Я СВЕРНУЛ в арку – внезапная мгла. Бледно-голубое отверстие отстояло шагов на пятьдесят, хотя старокупеческий особнячок не простирался, казалось, и на половину этого расстояния. Каменный коридор был залит неподвижной маслянистой жидкостью; пятнышко выхода, висящее в темноте, слегка покачивалось, как зажжённый огонёк бакена по ночной реке. Поверх лужи наброшены валкие деревянные мостки, настолько узкие, что встречным едва ли случилось бы разминуться тут без того, чтобы не прикоснуться друг к другу.
Обычно, как ни темна пещера, наружный свет не пропадает сразу же; какое-то время, всё угасая, сумерки просачиваются. Однако едва я нырнул под этот полуразрушенный дом в тупике переулка – позади словно упал занавес, обрубив день. Глаза никак не привыкали к неожиданной мгле и почти слезились от сияния выхода. Я уже не мог бы сказать, насколько далеко располагается его нежно-синее пятнышко: может быть, в тридцати метрах, а может быть, и в семидесяти.
Мостки скрипели и колыхались под ногами, но по луже не пробегала даже самая слабенькая волна. С крайней отстранённостью я отметил, что в этой студенистой жидкости нет моего отражения, хотя необлицованные кирпичные стены исправно отбрасывали свои перевёрнутые подобия.

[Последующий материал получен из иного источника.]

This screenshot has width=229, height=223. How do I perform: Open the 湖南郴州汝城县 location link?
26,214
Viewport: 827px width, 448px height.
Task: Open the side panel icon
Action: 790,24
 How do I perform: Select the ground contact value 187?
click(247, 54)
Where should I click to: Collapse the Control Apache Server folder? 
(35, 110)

Вдруг позади – точно там, где, по моим ощущениям, находился вход в арку, – раздался плеск.
Я углубился в коридор не более чем на десяток шагов, – это я очень хорошо помнил. Я обернулся.
Крошечное входное отверстие мерцало исчезающее далеко – так же далеко, как противоположное, на которое смотрел только что. Не ряби, ни колебания.
Никого.
С прежним отстранённым спокойствием промелькнуло: ещё немного – и тронусь рассудком. Догадывался, что, если повернуть назад, последует нечто страшное, даже более страшное, чем сама смерть.
Впереди послышался звук шагов – на сей раз вполне действительный. Кто-то продвигался навстречу мне. Чтобы разминуться на узком настиле, придётся дотронуться – хотя бы канистрами.
От страха потемнело в глазах. Когда зрение (почти тотчас же) вернулось, то произошла словно мгновенная перемена слайда в проекторе. Выход из арки маячил всего в нескольких метрах от меня, а казалось, он вот только что находился едва ли не за горизонтом.
Ты трусоват, Фима. Может ли трус выработать в себе бесстрашие вопреки устройству своего мозга и количеству (недостаточному) вырабатываемых гормонов? Или это качество наследственное, как бесшабашность? О, Фима, как ты любишь порассуждать, вместо того, чтобы ринуться в бой очертя голову.